よく眠れるようにとの由貴子の気遣いが感じられる。

「…恋か…。お年頃だね。同じ学校の子なのかな?」
白磁の茶器を差し出しながら、由貴子は首を振る。
「どうも違うみたい。大人の男性みたいで、全然相手にしてくれない!て今日も憤慨していたわ。
…まあ、その方が安心だけれども」
母親らしい表情で笑った。
「息子のお嫁さまがとてもしっかりと見てくれるし、良い相談相手になってくれているから助かるの」
「…そう…」
お茶を飲むことに集中するふりをする。
「今夜のお茶もとても美味しいね」
「そう?嬉しいわ。
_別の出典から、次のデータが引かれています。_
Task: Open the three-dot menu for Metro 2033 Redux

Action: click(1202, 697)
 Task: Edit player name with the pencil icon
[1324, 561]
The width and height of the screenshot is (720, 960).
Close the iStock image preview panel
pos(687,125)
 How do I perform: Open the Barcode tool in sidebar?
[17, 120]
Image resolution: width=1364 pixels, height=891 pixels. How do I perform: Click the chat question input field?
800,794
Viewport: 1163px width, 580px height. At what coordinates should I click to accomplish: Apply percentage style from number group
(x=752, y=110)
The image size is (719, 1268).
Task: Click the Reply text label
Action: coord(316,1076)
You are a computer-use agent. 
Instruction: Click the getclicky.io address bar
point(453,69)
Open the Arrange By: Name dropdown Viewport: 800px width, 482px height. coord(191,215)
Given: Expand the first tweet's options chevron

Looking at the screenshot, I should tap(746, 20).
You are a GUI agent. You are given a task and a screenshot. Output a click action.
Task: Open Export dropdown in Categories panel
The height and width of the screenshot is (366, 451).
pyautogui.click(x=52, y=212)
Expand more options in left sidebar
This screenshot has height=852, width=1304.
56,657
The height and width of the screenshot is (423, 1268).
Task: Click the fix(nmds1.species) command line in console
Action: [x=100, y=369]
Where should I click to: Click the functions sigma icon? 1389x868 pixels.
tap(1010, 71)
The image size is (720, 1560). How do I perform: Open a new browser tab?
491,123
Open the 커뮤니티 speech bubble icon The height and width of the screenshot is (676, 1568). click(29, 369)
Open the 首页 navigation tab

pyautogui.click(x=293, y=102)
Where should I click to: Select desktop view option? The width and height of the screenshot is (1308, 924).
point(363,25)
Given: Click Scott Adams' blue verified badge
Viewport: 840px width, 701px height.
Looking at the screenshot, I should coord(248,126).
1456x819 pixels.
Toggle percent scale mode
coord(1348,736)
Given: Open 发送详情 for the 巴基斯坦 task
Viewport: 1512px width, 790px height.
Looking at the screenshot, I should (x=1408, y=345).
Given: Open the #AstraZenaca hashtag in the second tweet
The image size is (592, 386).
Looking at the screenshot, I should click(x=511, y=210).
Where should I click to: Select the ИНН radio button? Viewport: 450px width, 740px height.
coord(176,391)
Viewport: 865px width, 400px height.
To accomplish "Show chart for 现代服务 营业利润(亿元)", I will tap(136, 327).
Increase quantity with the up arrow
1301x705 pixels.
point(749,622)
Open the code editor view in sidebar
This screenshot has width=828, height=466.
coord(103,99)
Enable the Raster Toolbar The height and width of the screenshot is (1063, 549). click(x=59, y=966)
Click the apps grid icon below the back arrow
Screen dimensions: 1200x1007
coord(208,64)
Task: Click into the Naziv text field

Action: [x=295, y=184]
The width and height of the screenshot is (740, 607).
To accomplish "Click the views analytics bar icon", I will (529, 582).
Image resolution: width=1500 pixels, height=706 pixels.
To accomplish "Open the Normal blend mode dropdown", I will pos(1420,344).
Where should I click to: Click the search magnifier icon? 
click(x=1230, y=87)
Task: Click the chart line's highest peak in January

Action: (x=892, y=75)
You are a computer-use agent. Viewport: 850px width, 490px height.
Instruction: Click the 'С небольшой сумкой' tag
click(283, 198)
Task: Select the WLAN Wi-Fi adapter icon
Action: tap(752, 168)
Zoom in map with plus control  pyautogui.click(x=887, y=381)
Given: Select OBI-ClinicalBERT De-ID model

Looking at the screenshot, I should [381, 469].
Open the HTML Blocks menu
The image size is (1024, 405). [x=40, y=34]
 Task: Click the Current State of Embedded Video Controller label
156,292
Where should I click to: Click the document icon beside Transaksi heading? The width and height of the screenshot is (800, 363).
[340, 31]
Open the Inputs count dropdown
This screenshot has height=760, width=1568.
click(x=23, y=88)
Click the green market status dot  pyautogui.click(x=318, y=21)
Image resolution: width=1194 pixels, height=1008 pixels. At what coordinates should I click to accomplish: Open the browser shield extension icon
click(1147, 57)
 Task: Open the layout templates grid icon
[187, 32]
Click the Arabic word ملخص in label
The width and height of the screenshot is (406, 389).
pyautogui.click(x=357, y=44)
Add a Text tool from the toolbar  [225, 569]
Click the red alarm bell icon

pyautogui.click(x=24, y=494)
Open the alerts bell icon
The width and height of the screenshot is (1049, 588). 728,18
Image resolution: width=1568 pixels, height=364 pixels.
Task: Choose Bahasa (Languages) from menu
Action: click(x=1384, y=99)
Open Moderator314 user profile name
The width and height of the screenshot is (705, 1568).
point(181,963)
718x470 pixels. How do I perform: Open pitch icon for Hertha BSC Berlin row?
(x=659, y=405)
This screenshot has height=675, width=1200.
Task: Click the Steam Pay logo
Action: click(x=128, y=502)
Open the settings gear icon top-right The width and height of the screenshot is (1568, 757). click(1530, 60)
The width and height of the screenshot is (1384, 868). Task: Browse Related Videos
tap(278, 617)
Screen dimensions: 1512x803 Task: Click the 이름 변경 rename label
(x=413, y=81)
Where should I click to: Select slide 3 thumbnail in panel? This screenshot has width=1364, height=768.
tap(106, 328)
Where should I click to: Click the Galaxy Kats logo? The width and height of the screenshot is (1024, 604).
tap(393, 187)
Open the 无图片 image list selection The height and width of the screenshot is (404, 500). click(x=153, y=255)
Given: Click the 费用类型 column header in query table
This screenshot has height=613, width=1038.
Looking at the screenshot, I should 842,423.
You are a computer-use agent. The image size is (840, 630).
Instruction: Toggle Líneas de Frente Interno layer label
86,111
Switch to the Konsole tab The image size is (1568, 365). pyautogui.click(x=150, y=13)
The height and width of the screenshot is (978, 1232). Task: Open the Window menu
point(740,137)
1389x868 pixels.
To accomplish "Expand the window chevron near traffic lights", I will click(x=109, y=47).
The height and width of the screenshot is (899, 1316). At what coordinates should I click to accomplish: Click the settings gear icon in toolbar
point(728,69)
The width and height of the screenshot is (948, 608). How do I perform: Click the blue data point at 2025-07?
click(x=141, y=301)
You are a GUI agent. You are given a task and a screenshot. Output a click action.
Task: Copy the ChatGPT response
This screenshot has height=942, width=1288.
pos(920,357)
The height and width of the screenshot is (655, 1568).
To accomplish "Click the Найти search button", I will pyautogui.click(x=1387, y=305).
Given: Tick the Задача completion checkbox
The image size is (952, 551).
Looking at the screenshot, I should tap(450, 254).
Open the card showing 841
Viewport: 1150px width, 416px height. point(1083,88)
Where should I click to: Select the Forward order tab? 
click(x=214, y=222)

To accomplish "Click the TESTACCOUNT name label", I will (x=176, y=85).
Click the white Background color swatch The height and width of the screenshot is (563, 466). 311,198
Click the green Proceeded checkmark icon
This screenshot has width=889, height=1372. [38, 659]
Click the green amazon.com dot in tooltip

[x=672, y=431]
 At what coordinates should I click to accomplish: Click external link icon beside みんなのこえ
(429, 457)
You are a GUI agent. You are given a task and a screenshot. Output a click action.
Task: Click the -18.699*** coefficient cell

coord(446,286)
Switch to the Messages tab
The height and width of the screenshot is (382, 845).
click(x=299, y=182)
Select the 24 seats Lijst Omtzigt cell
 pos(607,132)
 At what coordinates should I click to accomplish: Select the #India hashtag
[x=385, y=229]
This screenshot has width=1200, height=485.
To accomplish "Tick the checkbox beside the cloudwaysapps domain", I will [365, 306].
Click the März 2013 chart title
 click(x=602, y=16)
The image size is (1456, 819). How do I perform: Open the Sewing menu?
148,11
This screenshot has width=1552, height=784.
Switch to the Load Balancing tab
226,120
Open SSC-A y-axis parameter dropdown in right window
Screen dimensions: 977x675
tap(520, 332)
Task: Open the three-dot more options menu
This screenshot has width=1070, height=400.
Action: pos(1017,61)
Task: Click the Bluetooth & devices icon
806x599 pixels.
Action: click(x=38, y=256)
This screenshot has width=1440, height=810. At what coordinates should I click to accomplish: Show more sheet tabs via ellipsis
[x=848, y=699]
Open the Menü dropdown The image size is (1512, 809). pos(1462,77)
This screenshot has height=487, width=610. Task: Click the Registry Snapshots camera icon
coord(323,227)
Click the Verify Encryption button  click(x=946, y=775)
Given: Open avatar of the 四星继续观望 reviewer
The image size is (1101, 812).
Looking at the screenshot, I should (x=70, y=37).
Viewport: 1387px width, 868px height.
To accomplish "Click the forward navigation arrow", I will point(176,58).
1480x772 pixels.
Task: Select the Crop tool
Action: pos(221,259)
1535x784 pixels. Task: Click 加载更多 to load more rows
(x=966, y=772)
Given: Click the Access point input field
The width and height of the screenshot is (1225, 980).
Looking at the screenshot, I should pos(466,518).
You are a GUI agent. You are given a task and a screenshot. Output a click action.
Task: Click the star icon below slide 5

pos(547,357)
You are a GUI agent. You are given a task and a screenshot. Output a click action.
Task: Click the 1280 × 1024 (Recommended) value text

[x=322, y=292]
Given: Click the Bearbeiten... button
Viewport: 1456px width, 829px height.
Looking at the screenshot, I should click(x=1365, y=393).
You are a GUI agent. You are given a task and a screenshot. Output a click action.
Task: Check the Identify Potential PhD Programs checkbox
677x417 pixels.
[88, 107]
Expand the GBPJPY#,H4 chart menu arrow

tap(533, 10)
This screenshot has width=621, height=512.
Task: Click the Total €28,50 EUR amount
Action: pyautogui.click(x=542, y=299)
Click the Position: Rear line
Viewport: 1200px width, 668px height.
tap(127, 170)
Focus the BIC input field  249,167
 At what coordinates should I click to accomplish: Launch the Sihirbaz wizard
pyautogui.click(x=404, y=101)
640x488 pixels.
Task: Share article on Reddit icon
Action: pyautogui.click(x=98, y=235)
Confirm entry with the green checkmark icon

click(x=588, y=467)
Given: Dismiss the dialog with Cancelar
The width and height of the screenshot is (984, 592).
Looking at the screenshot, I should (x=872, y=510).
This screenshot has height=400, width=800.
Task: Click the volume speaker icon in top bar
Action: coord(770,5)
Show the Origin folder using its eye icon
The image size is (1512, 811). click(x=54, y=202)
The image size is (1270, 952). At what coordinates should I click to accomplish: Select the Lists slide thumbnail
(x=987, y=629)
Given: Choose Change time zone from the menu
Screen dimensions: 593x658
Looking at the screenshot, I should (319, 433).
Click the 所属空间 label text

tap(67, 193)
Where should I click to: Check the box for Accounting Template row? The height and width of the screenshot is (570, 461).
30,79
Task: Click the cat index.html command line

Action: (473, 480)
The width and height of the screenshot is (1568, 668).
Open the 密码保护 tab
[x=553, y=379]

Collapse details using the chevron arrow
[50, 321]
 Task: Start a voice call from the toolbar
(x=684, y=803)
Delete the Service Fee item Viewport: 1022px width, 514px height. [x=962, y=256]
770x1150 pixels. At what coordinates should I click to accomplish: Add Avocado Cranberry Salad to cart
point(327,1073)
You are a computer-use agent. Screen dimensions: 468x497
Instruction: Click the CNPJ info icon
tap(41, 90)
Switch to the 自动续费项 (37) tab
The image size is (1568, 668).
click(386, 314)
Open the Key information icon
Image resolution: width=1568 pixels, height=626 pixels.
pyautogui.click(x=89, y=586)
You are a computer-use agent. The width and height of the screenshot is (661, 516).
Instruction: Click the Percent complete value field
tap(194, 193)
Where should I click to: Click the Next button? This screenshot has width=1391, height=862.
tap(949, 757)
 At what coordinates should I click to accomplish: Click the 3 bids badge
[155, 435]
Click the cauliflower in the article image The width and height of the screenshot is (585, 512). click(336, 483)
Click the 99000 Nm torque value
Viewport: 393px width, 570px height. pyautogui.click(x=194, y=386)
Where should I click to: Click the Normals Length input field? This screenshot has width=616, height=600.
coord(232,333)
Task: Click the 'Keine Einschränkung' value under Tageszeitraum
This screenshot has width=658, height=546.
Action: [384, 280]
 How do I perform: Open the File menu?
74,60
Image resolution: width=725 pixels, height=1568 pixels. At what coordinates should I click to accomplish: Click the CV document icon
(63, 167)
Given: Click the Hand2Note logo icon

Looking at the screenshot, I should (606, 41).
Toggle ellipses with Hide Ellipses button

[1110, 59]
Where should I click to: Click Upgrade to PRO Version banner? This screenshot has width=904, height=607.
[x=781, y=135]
最近は着香の技術も学ばせていただいているの」
由貴子は美しい貌を綻ばせた。

「…そう言えば、瑠璃子がママの恋人とお話ししてみたい…て」
「え⁈」
慌ててお茶を茶托に零す。
「あら、大丈夫?」
由貴子が素早くリネンで拭き取る。
「ご、ごめん。…いや…それはまだちょっと心の準備がいるかな…。
瑠璃子ちゃんに嫌われたら困るし…」
…瑠璃子と話すと澄佳との接点も増えてきそうだ…。

由貴子は可笑しそうに笑った。
「貴方を嫌う女の子なんていないわ。
…貴方はとてもハンサムだし優しい紳士だし…」
由貴子の白い手を引き寄せ、自分の膝の上に乗せる。
「ありがとう。由貴子…。考えておくよ…」
…そのまま優しく抱き寄せて、唇を甘く重ねようとした刹那…。

玄関の呼び鈴が古めかしい音を立てて鳴った。

二人は同時に振り返る。
「…今頃、誰かな…」
…夜の10時を過ぎた時間だ。
「僕が出るよ」
ソファから立ち上がり、長い廊下を経て玄関に向かう。

旧式のアパルトマンゆえに、インターフォンはおろか覗き穴もない。
「どちら様ですか?」
北京語で尋ねる。
返答はない。
チェーンを付けたまま、ドアをゆっくりと開く。

…宮緒は絶句した。

「…久しぶりだな、真紘」
そこには兄、片岡直人が佇んでいた。